▶ _EXERCISE BRIEF_
Copy each line of the listing that includes "will".

▶ _RECORD SET_
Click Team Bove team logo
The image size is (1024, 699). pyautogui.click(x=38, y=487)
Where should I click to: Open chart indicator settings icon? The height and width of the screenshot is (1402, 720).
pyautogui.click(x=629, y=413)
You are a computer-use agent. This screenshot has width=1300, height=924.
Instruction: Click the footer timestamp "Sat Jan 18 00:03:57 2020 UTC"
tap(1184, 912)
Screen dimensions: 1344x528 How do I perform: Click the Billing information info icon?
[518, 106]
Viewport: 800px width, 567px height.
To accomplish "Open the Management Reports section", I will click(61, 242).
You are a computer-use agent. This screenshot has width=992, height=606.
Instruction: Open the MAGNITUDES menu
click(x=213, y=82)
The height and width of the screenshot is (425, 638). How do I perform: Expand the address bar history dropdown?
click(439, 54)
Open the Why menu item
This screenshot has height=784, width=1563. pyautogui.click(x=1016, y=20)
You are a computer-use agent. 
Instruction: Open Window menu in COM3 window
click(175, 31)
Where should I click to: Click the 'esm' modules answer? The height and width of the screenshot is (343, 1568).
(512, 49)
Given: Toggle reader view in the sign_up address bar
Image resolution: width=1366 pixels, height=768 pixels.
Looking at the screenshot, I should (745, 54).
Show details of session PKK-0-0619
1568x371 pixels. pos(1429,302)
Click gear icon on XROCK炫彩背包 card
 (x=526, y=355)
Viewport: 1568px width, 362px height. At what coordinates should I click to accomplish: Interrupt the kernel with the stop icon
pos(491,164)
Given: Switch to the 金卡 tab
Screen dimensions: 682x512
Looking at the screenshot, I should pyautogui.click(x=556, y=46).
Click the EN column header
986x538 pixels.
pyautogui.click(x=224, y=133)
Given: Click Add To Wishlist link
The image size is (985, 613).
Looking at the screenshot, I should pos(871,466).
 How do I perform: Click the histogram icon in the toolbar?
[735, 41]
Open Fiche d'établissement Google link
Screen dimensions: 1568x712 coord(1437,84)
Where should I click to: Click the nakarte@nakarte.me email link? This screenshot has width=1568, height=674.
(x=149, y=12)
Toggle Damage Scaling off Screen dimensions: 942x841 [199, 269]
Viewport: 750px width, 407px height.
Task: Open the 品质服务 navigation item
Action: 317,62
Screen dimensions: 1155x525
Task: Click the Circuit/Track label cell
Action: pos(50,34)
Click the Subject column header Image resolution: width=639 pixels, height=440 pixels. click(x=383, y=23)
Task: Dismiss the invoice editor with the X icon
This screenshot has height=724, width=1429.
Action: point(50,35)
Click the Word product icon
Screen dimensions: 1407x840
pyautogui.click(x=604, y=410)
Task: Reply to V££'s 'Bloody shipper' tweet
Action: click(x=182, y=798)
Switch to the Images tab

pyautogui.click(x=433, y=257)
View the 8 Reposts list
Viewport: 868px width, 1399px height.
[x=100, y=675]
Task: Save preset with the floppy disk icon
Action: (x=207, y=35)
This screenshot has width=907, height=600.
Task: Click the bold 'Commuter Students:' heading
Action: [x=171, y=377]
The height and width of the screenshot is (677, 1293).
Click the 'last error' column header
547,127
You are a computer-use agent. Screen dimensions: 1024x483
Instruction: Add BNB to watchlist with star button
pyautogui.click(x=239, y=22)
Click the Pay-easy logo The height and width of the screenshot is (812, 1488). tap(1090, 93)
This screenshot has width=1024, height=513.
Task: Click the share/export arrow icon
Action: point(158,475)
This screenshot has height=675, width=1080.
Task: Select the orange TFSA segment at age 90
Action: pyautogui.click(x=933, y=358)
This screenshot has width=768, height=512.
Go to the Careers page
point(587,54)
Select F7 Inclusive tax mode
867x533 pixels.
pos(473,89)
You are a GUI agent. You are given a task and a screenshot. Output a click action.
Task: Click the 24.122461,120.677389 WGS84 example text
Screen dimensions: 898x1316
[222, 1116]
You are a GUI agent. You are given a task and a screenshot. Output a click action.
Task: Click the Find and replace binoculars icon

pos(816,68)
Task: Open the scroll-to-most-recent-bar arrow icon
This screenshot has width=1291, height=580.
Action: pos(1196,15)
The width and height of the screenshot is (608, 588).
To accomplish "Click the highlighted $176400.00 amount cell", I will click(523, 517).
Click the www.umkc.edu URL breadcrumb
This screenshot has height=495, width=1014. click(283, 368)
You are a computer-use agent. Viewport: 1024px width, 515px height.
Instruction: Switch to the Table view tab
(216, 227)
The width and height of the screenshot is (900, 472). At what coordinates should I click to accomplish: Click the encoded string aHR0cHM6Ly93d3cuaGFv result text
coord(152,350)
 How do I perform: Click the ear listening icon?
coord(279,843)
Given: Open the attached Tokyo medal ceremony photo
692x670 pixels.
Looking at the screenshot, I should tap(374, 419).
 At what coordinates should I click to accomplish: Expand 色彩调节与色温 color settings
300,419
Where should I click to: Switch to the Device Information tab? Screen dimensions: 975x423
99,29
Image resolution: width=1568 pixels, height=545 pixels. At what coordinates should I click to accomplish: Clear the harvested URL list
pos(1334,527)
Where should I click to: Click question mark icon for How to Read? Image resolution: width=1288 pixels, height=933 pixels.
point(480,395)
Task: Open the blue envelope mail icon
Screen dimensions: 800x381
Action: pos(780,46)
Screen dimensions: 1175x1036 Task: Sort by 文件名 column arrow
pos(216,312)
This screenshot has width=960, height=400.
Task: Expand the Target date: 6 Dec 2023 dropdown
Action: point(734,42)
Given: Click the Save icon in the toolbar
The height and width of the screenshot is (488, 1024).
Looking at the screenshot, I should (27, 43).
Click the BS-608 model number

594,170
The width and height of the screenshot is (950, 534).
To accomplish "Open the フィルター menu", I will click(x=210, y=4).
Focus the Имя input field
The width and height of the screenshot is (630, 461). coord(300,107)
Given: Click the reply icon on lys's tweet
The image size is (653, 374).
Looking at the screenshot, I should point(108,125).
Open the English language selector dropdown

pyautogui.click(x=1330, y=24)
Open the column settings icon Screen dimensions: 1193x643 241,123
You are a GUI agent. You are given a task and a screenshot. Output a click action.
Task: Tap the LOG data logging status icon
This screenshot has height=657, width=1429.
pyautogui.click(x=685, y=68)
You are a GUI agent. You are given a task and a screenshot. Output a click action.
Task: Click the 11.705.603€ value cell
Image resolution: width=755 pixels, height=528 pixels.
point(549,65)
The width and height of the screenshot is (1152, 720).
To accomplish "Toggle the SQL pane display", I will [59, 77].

▶ _RESPONSE FOR THIS EXERCISE_
To accomplish "Open the Management Reports section", I will click(61, 242).
To accomplish "Click the highlighted $176400.00 amount cell", I will click(523, 517).
To accomplish "Open the フィルター menu", I will click(x=210, y=4).
To accomplish "Toggle the SQL pane display", I will [59, 77].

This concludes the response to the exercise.